Une mélodie douce-amère (presque) sans fausse note

Sorti en 2016 et réalisé par Barry Jenkins, Moonlight est surtout connu pour être le film qui a privé La La Land de l'Oscar du meilleur film. C'est en tout cas de cette façon que j'ai appris l'existence de ce film et c'est ce qui m'a donné envie de le découvrir, sachant que j'aime beaucoup La La Land. Moonlight c'est donc l'adaptation d'une pièce de théâtre assez originale, puisqu'on va suivre la trajectoire d'un jeune afro-américain sur trois étapes de sa vie (à neuf ans, seize ans et vingt-six ans). On va suivre son évolution dans un contexte très difficile, puisqu'il est victime de harcèlement scolaire, il est chétif et ne sait pas se défendre et qui plus est, sa mère est une junkie. Et en plus, ce jeune garçon va peu à peu découvrir son homosexualité, chose qui n'est pas facile à assumer dans un milieu où règne la "culture de la rue". Vous l'aurez compris, Moonlight est une œuvre très sombre et très forte d'un point de vue émotionnel.

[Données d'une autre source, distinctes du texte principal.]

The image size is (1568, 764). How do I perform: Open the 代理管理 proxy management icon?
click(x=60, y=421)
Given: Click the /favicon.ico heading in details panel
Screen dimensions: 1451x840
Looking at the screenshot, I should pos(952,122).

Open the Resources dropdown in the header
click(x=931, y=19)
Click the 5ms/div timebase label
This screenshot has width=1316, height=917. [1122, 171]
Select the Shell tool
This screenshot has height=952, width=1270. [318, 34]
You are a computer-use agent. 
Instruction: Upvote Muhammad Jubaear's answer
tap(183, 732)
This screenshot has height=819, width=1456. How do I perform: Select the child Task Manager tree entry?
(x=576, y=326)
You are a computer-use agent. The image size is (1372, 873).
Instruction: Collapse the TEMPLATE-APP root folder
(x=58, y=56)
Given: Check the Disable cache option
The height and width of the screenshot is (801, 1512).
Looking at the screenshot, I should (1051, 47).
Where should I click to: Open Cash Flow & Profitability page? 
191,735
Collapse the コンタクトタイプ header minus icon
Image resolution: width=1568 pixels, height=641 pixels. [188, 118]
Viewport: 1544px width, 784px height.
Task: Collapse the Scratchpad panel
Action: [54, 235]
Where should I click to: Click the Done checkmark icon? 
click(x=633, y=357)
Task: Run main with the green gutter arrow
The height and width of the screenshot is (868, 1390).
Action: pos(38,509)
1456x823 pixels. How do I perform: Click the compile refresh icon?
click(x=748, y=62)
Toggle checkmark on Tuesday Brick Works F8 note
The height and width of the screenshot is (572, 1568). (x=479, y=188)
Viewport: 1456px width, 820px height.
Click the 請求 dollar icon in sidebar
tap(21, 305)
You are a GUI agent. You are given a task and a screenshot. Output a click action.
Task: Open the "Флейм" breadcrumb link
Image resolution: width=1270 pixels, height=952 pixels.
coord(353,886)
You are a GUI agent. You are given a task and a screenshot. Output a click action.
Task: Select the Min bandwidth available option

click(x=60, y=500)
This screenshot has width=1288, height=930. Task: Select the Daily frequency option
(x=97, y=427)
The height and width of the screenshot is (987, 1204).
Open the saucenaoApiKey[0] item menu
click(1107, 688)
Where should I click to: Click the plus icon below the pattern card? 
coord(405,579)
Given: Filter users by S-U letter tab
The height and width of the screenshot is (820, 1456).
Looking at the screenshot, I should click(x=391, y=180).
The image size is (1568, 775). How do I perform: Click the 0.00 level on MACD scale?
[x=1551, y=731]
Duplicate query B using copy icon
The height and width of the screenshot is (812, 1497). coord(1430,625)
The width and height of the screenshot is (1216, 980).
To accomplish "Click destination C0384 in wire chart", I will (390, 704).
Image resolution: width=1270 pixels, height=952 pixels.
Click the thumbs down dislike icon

Moonlight se joue en trois actes, les 3 étapes de la vie de Chiron Harris (enfant, adolescent et adulte). Le premier acte est intitulé Little, le surnom du petit Chiron neuf ans (Alex R. Hibbert). Chiron (aka Little) est martyrisé par ses camarades, qui le traitent de mauviette et il n'a qu'un seul ami Kevin. Et alors qu'il fuit ses oppresseurs, il rencontre Juan (Mahershala Ali) un dealer d'origine cubaine qui va devenir son protecteur. Et pour couronner le tout, la mère de Chiron (Naomie Harris) est une Héroïnomane. Bref, le film est centré sur les noirs américain, dans une communauté noires américaine pas très tendre avec Chiron. Ce premier acte met tout de suite dans l'ambiance. C'est clairement, selon moi, le meilleur des trois actes. Il y a de nombreuses scènes à la fois déchirantes et tendres. Dans le rôle de Juan, Mahershala Ali apporte beaucoup au film, il crée une dynamique très intéressante avec le jeune garçon. Je pense notamment à cette magnifique scène dans l'eau où il lui apprend à nager, très belle scène, très bien filmée et qui dégage beaucoup d'émotions. Mahershala Ali a bien mérité son Oscar pour le meilleur acteur dans un second rôle. (8.5/10 pour le premier acte)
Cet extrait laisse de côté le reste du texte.